- [Work to complete] Copy the part of the listing that starts with the line containing "Screen dimensions: 508x381" and runs to the end of the listing, both ends included. Leave the pictures out.

- [Data for this exercise]
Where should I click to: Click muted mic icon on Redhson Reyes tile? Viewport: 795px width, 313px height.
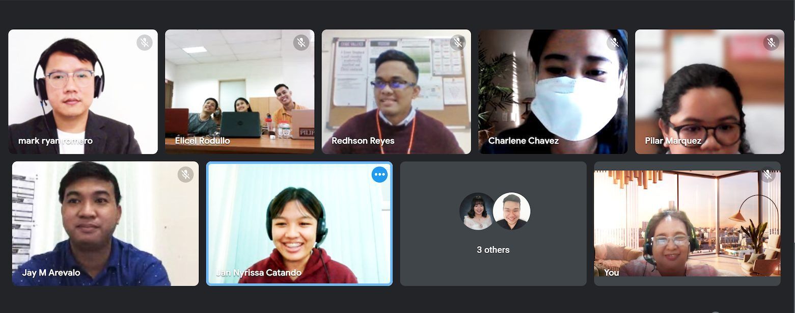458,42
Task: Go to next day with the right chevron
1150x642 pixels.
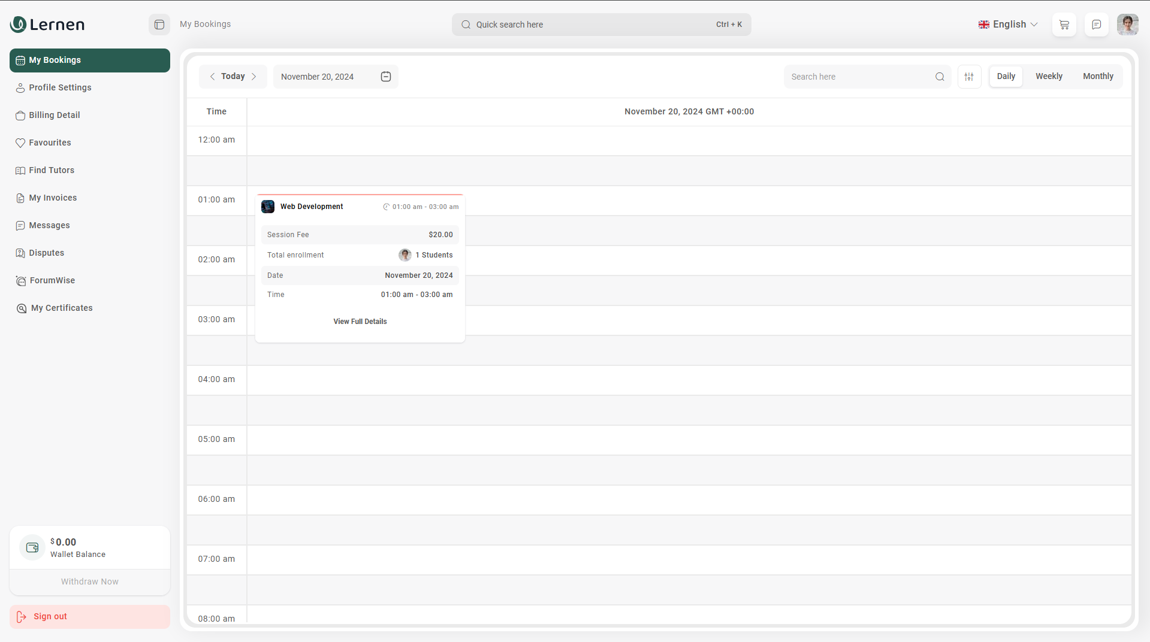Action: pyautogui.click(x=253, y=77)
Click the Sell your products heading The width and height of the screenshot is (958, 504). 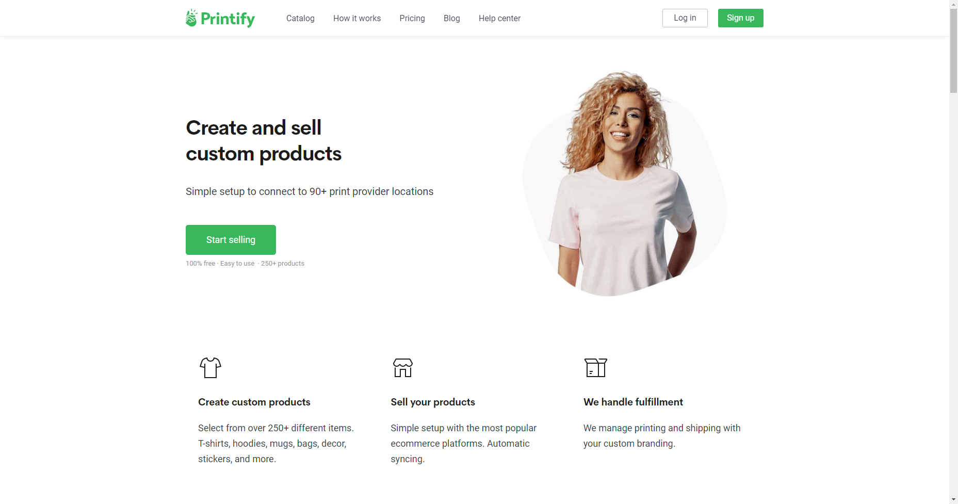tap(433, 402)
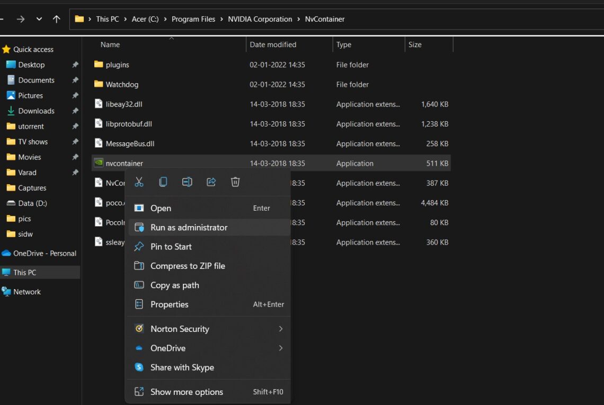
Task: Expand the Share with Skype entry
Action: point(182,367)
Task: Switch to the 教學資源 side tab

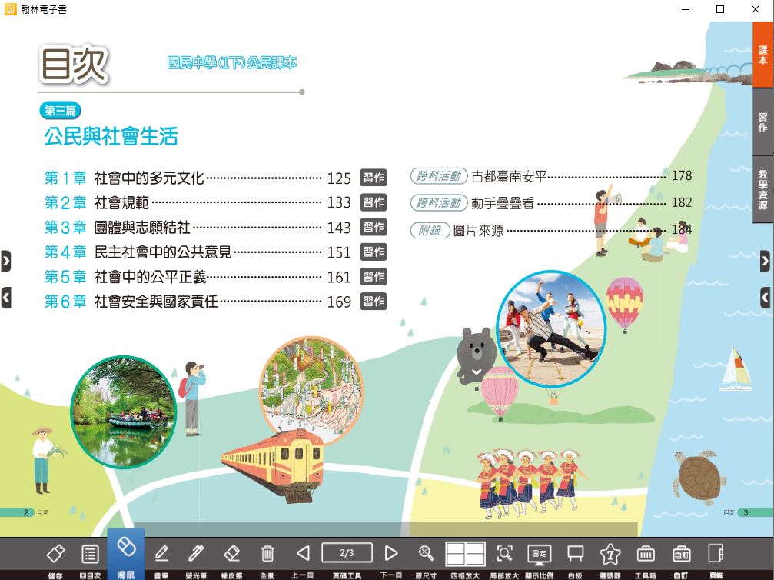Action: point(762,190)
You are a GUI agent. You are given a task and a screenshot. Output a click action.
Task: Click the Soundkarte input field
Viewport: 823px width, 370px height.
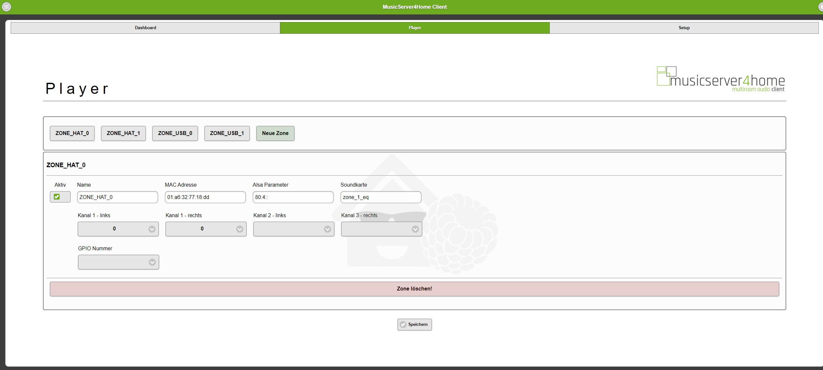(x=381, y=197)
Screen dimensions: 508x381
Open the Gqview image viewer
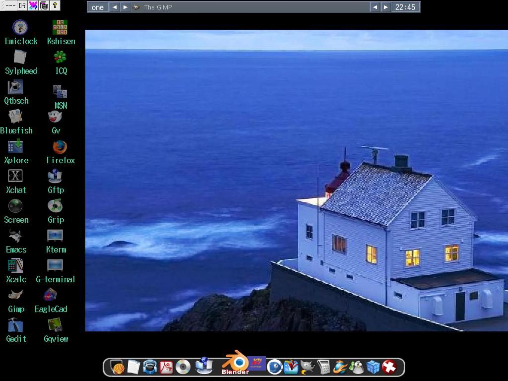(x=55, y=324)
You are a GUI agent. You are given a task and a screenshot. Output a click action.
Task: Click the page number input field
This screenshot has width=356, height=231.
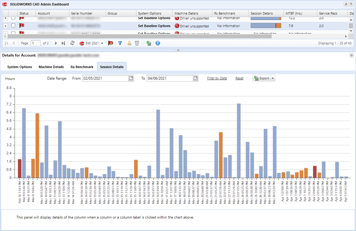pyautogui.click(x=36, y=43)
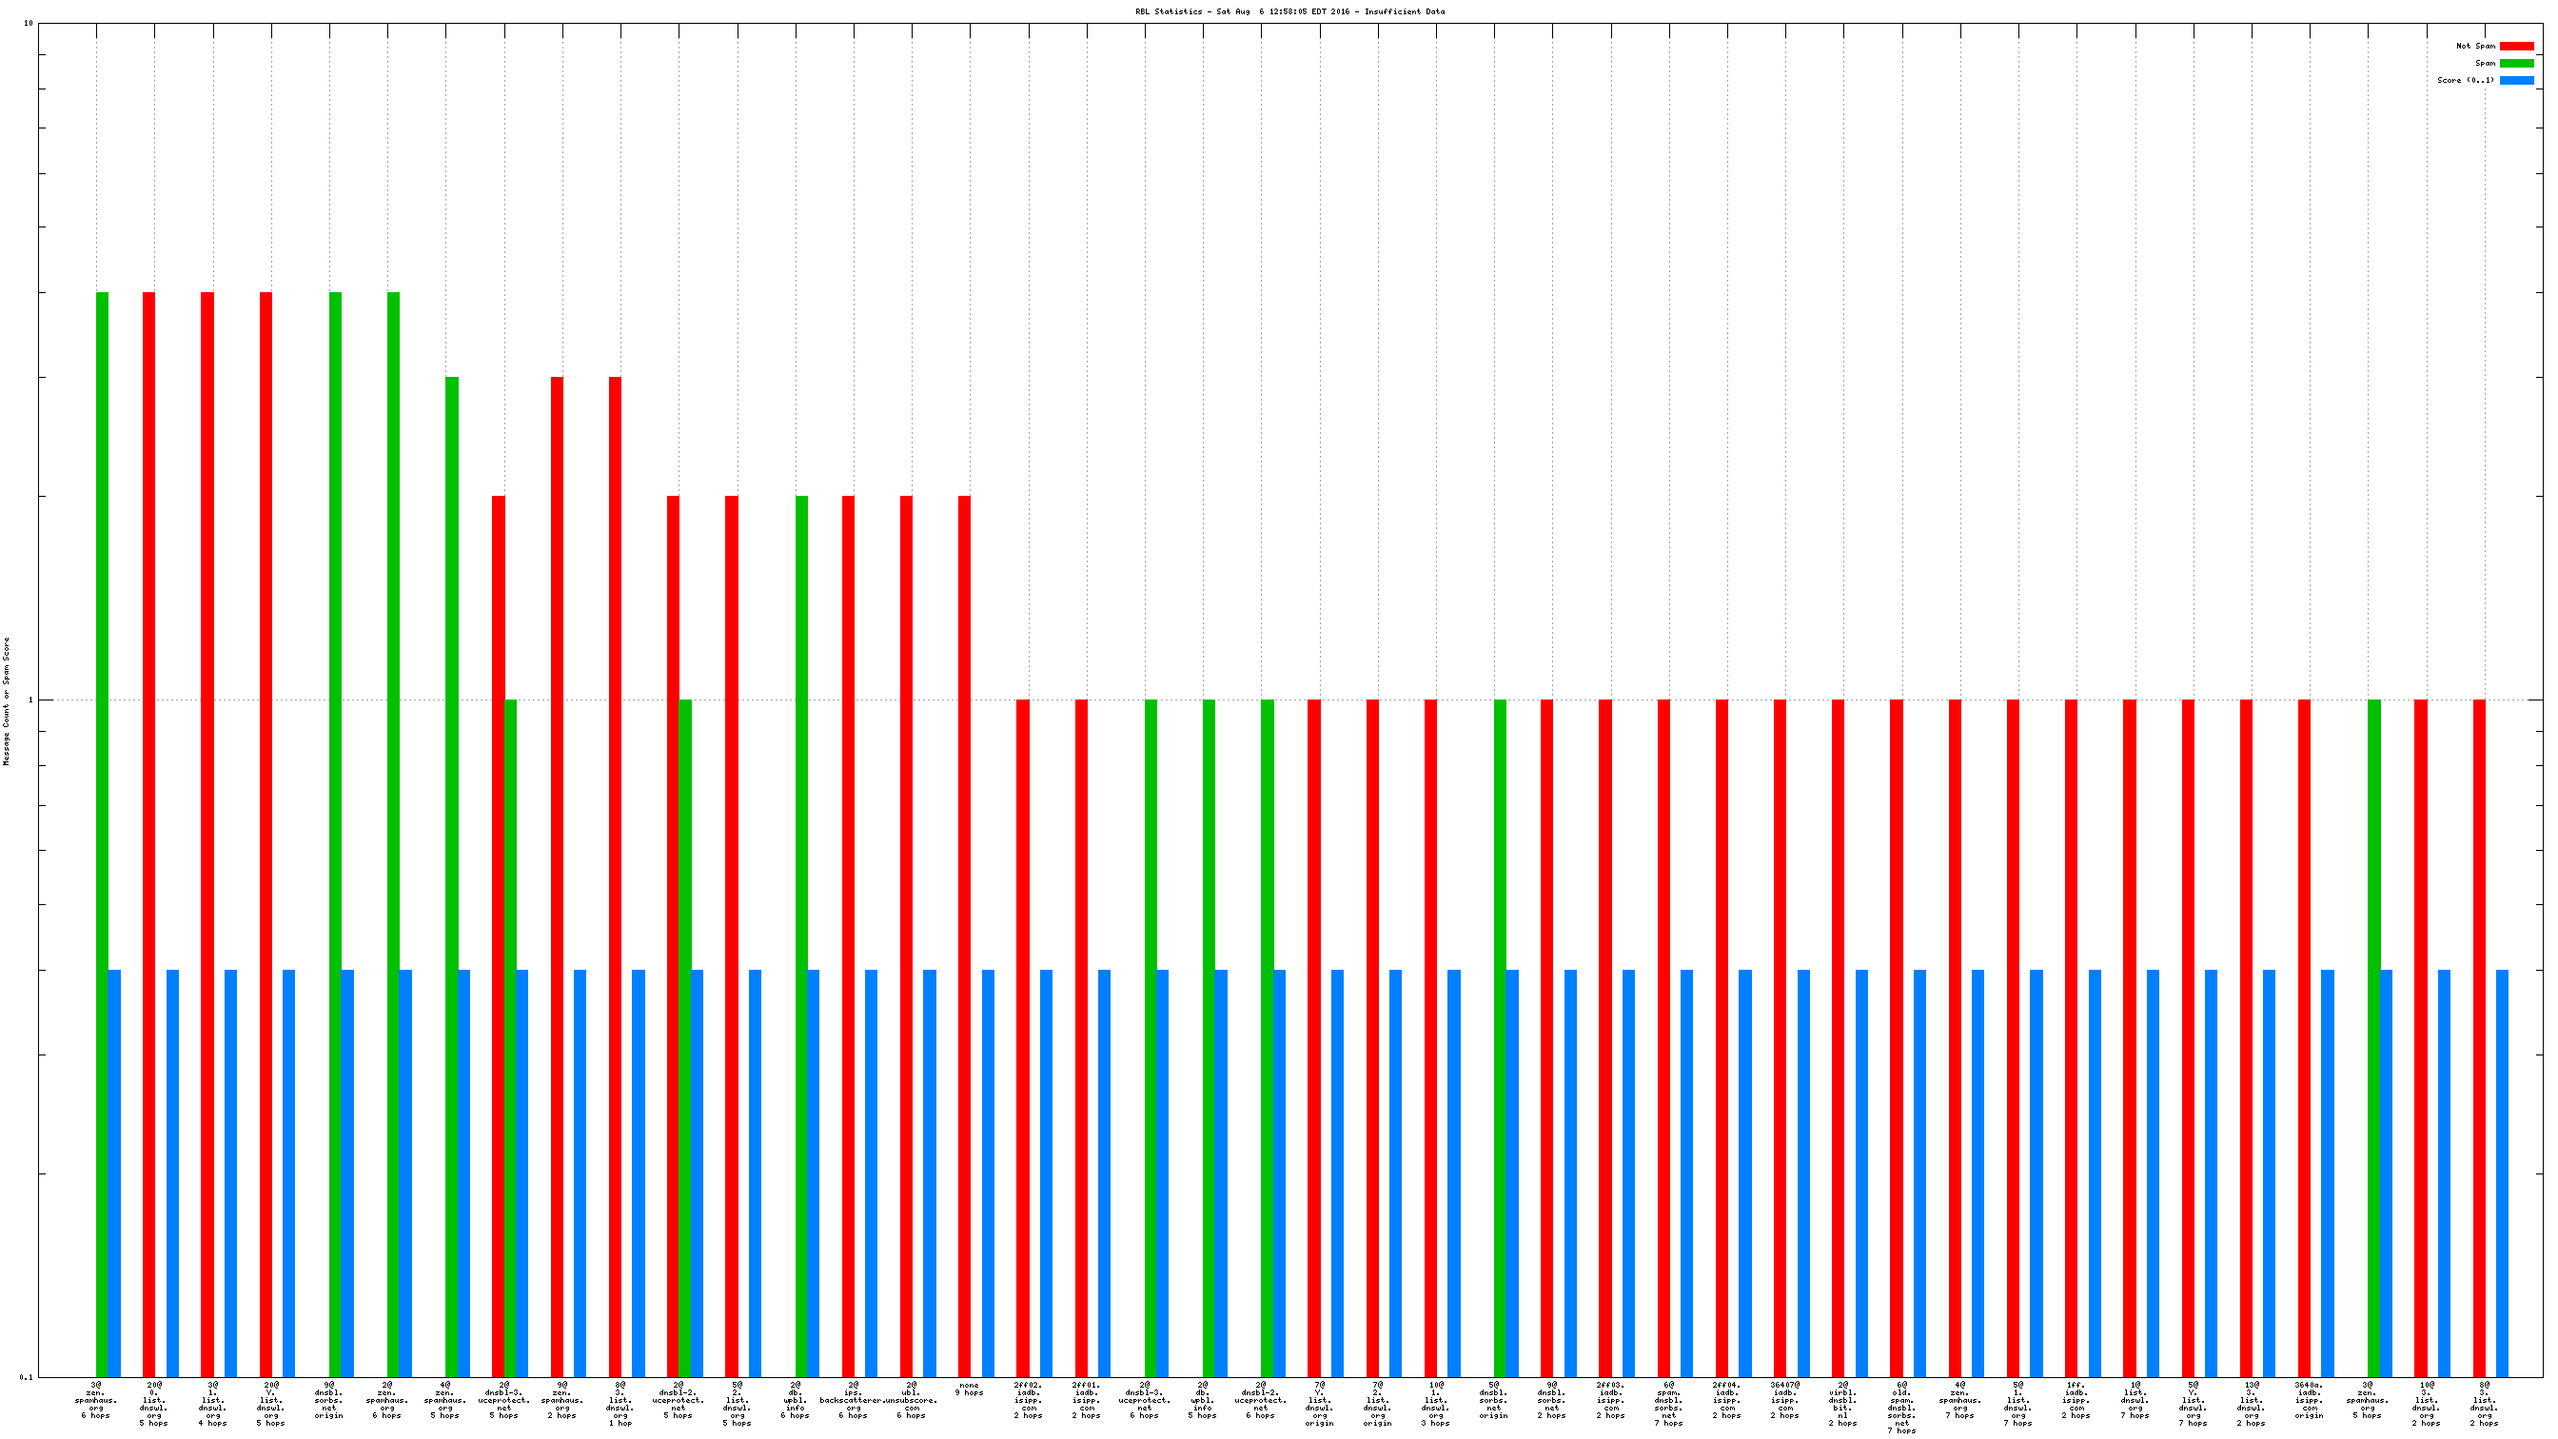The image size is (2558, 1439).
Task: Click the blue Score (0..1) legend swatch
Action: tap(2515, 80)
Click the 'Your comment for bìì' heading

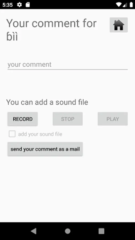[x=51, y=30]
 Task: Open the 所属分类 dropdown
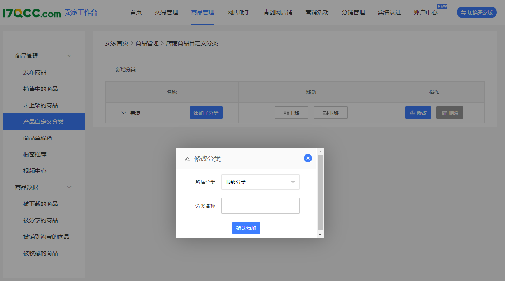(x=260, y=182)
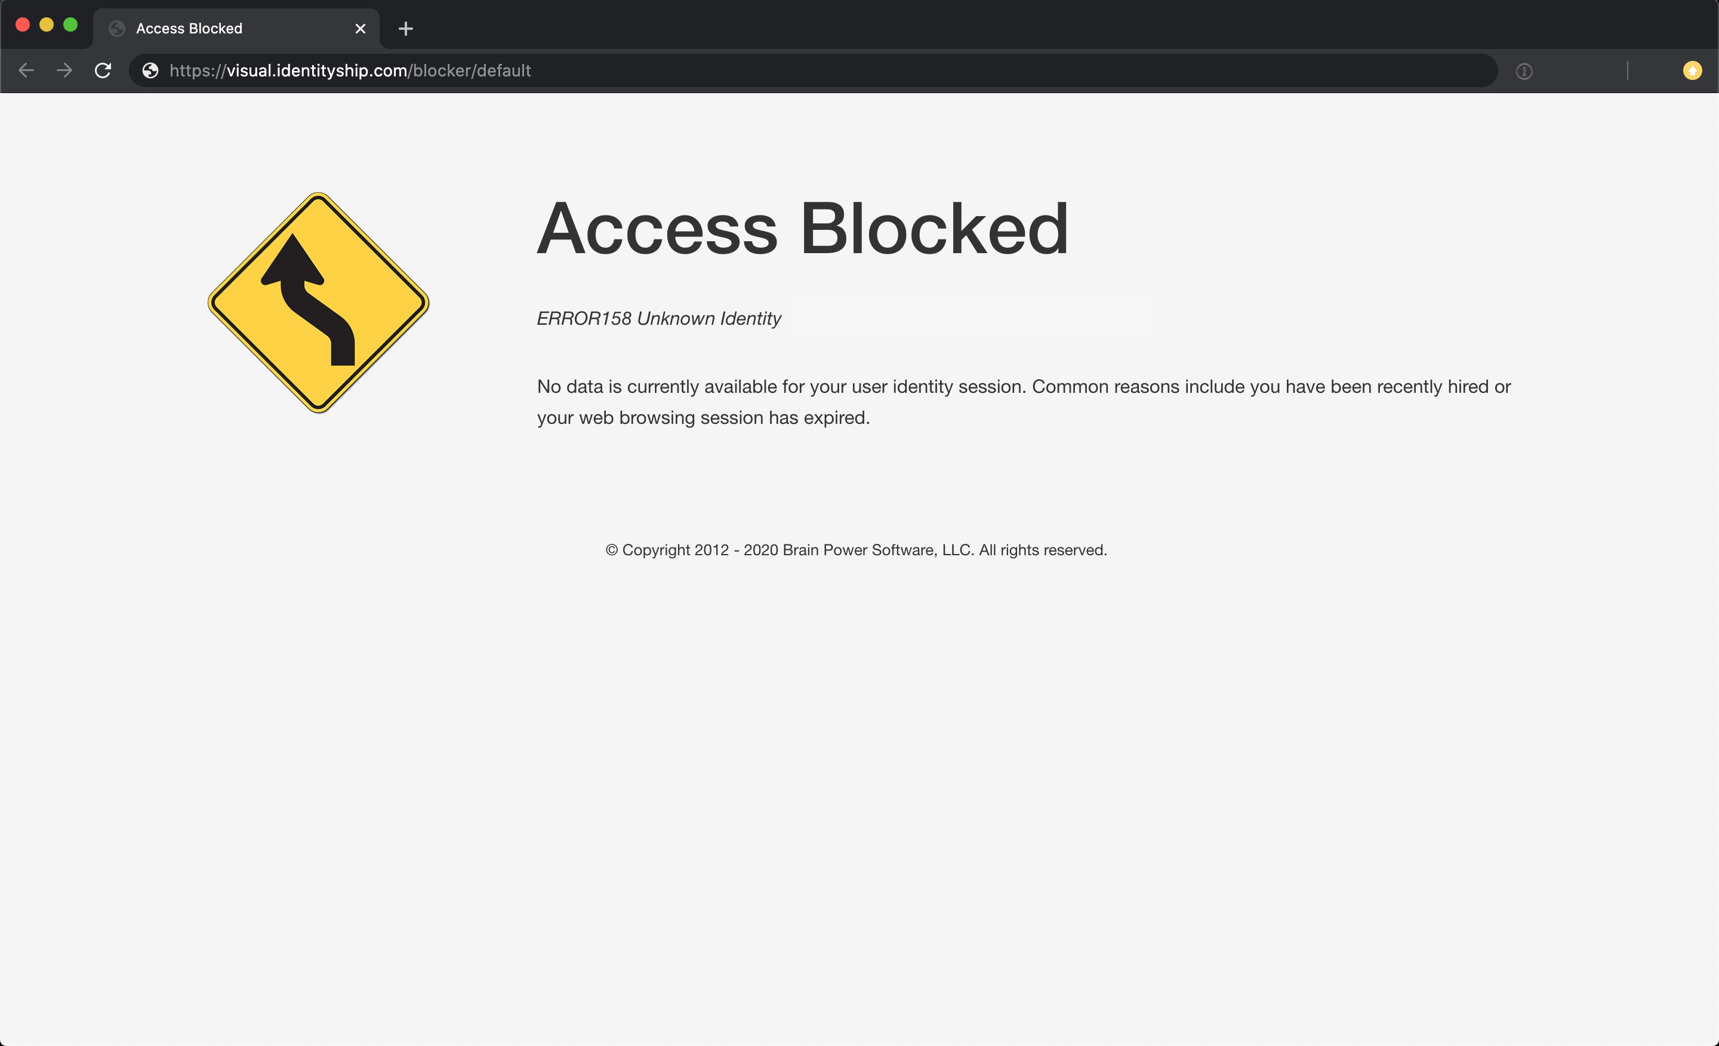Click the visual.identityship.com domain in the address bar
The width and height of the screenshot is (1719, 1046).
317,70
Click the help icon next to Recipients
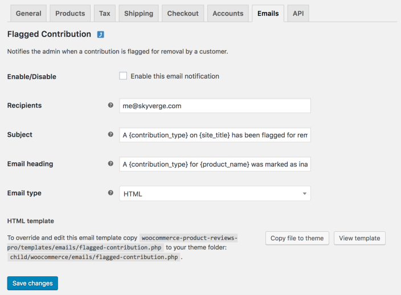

- [Complete response]
Screen dimensions: 508x381
Open the Gqview image viewer
(x=55, y=324)
You are a GUI agent. You are given a task and a screenshot. Output a click action.
Task: Click the page number input field
This screenshot has width=356, height=231.
pyautogui.click(x=36, y=43)
The image size is (2558, 1439).
Task: Click the blue Score (0..1) legend swatch
Action: tap(2515, 80)
Click the 'Your comment for bìì' heading

[x=51, y=30]
 Task: Open the 所属分类 dropdown
(x=260, y=182)
Click the visual.identityship.com domain in the address bar
The width and height of the screenshot is (1719, 1046).
317,70
Click the help icon next to Recipients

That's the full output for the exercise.